Achatinella concavospira is a species of air-breathing land snail, a terrestrial pulmonate gastropod mollusk in the family Achatinellidae. This species is endemic to Hawaii.

== Description ==
Achatinella concavospira is a species of small tree snail, they have banded shells in a variety of different colors, sharing mostly with their cousin, Achatinella mustelina. Achatinella concavospira feeds on fungus and plant matter, and are mostly nocturnal.

== Distribution and habitat ==
Achatinella concavospira is endemic to Oahu. It can be found on the West Side of Oahu, in the Waianae Mountain Range. Populations of Achatinella concavospira are typically found at higher elevations, from 400 to 1'500 meters.

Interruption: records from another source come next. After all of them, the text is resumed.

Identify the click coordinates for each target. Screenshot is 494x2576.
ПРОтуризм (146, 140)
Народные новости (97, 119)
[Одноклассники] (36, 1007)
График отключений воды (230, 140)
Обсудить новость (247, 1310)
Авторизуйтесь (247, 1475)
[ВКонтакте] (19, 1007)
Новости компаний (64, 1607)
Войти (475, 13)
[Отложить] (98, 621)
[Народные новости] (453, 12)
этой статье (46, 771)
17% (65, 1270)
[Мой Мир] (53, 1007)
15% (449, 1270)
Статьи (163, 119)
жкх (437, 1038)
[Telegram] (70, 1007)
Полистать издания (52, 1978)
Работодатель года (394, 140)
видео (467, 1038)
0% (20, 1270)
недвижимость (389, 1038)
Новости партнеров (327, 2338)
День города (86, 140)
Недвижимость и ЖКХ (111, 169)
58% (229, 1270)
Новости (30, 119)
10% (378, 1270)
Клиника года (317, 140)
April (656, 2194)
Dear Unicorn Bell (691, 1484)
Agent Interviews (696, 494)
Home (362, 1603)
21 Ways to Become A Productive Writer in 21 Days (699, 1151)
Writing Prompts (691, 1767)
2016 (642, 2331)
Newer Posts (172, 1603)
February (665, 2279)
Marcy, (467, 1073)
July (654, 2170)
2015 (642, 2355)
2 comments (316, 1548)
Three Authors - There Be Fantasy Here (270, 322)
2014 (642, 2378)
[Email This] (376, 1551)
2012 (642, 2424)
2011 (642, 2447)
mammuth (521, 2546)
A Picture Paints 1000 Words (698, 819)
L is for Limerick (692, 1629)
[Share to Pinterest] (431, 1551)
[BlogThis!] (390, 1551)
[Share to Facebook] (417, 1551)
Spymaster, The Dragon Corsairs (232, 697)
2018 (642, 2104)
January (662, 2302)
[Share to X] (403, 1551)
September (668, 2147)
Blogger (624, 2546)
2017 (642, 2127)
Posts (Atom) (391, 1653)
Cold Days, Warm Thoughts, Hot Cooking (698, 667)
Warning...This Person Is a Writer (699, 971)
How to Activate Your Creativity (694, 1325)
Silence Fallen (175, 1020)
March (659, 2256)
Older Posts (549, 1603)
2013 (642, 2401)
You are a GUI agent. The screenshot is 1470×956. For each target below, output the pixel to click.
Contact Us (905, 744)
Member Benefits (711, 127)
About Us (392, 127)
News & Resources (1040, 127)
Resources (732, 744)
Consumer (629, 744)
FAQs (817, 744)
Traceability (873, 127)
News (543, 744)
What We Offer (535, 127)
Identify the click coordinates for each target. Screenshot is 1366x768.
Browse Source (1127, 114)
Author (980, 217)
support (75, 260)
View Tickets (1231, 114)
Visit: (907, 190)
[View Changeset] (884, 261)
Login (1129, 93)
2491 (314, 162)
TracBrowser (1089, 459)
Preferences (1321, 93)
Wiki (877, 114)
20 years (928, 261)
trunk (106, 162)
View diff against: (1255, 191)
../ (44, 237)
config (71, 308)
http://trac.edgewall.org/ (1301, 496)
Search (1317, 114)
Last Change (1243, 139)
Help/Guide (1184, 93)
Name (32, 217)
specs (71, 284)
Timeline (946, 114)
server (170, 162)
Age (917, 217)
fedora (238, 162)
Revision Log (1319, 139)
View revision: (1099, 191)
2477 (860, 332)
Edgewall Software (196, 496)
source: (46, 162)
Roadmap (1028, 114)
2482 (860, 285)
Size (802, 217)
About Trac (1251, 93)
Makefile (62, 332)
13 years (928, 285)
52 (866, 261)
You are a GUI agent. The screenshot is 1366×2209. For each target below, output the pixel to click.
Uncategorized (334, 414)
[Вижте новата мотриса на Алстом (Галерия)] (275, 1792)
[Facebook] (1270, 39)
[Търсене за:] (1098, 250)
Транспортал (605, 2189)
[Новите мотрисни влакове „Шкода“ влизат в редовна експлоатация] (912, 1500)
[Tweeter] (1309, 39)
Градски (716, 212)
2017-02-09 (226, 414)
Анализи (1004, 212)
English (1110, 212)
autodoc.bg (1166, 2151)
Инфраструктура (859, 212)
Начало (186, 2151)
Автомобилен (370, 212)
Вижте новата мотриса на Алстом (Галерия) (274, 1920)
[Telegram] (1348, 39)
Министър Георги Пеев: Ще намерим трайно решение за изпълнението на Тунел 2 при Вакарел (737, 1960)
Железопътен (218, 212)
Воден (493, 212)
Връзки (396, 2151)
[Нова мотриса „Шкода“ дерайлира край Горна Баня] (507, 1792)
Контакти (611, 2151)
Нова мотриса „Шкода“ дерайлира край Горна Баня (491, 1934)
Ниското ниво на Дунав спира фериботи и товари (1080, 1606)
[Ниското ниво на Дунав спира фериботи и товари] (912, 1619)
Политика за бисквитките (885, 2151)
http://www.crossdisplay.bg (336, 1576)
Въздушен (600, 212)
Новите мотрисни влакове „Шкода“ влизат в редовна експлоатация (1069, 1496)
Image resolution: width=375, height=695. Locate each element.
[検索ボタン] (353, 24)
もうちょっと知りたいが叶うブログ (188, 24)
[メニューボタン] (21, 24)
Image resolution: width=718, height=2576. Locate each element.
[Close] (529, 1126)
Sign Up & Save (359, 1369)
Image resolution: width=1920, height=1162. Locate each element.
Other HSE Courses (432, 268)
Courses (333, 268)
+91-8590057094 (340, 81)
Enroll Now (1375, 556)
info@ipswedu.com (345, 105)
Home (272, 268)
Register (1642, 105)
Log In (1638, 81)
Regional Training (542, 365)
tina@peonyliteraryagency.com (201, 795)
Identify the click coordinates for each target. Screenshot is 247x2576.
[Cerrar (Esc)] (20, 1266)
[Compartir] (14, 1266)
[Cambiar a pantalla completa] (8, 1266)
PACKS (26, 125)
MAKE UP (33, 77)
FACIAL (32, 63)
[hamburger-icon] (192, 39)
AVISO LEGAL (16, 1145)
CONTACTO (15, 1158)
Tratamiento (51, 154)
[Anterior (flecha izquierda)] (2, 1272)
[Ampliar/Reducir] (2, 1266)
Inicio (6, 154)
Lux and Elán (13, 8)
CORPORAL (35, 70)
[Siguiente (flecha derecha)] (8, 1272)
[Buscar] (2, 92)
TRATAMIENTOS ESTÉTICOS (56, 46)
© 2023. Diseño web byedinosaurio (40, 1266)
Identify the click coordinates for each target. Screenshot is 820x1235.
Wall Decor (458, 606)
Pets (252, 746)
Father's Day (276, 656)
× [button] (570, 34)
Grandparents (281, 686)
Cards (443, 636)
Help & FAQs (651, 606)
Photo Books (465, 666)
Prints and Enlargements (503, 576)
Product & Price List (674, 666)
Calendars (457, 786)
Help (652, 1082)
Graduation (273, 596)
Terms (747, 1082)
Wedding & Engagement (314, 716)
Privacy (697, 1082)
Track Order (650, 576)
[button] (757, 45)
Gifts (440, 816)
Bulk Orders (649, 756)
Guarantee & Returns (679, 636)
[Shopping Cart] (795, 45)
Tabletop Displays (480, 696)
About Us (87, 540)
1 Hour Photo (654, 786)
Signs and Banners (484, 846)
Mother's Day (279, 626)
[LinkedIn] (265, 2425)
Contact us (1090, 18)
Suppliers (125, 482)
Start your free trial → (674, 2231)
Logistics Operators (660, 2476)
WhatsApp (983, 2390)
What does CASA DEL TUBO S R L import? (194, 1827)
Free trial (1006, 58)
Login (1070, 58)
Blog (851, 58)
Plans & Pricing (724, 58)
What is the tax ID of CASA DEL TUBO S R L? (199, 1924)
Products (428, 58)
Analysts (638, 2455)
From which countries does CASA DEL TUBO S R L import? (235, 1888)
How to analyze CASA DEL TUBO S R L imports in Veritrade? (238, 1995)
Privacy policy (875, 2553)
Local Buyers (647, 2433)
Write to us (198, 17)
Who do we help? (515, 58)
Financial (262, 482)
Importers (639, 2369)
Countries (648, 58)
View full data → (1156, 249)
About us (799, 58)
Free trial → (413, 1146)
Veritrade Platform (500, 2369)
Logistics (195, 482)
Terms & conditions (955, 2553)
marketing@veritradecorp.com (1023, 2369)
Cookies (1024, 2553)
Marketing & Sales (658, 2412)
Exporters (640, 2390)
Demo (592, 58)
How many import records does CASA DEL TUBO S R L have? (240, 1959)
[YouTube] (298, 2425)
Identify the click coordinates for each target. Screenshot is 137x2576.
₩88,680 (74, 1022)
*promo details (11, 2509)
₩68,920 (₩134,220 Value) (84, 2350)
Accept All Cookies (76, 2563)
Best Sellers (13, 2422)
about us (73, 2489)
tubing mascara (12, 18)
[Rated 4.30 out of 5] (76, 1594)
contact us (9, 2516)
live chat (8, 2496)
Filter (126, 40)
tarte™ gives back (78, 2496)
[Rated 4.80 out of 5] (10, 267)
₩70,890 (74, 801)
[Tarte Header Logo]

== Human usage & significance ==
Due to the varieties of color in their shells, along with the other members of their genus, Achatinella concavospira were widely sought out for by collectors.

== Conservation ==
Achatinella concavospira is currently considered as critically endangered. Multiple conservation attempts have been made to protect it from a variety of external factors with much success. Due to being threatened by invasive predators like the Rosy wolf snail, conservationists have resorted to captive breeding, as well as the creation of enclosures with no predators. These conservation efforts have resulted in a significant recovery of snail populations. However, captive rearing may cause a number of complications, such as lack of genetic variety within the species.